● **Directions for this task**
May I please have every record restated word for word, with the images left out?

● **Dataset records**

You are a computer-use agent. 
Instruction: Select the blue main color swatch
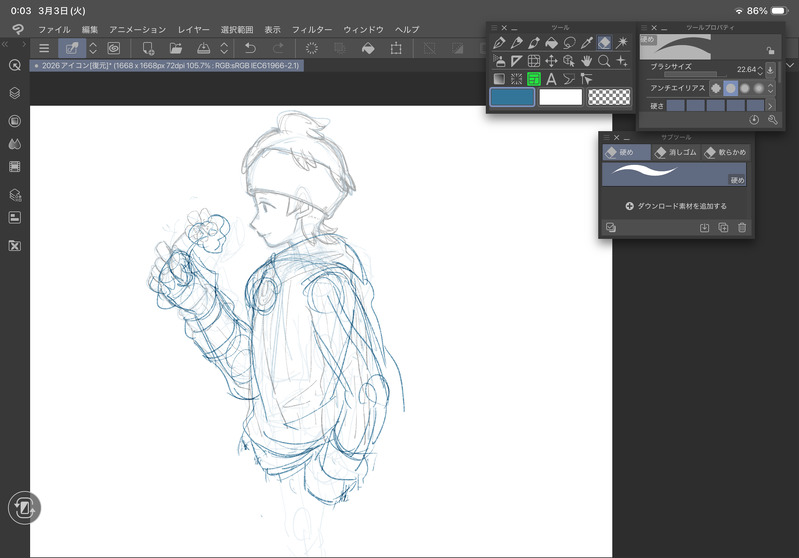point(511,97)
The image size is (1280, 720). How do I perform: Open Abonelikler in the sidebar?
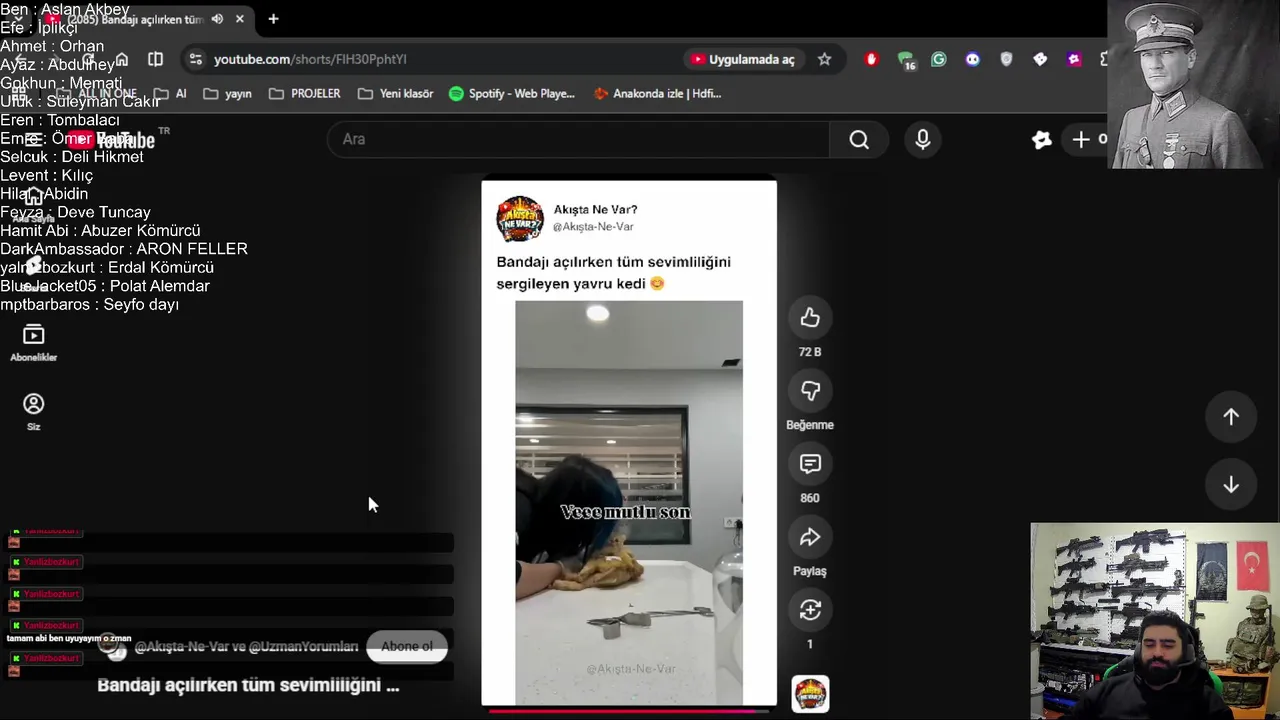tap(33, 342)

● **Task response**
You are a computer-use agent. 
Instruction: Select the blue main color swatch
point(511,97)
The image size is (1280, 720). How do I perform: Open Abonelikler in the sidebar?
tap(33, 342)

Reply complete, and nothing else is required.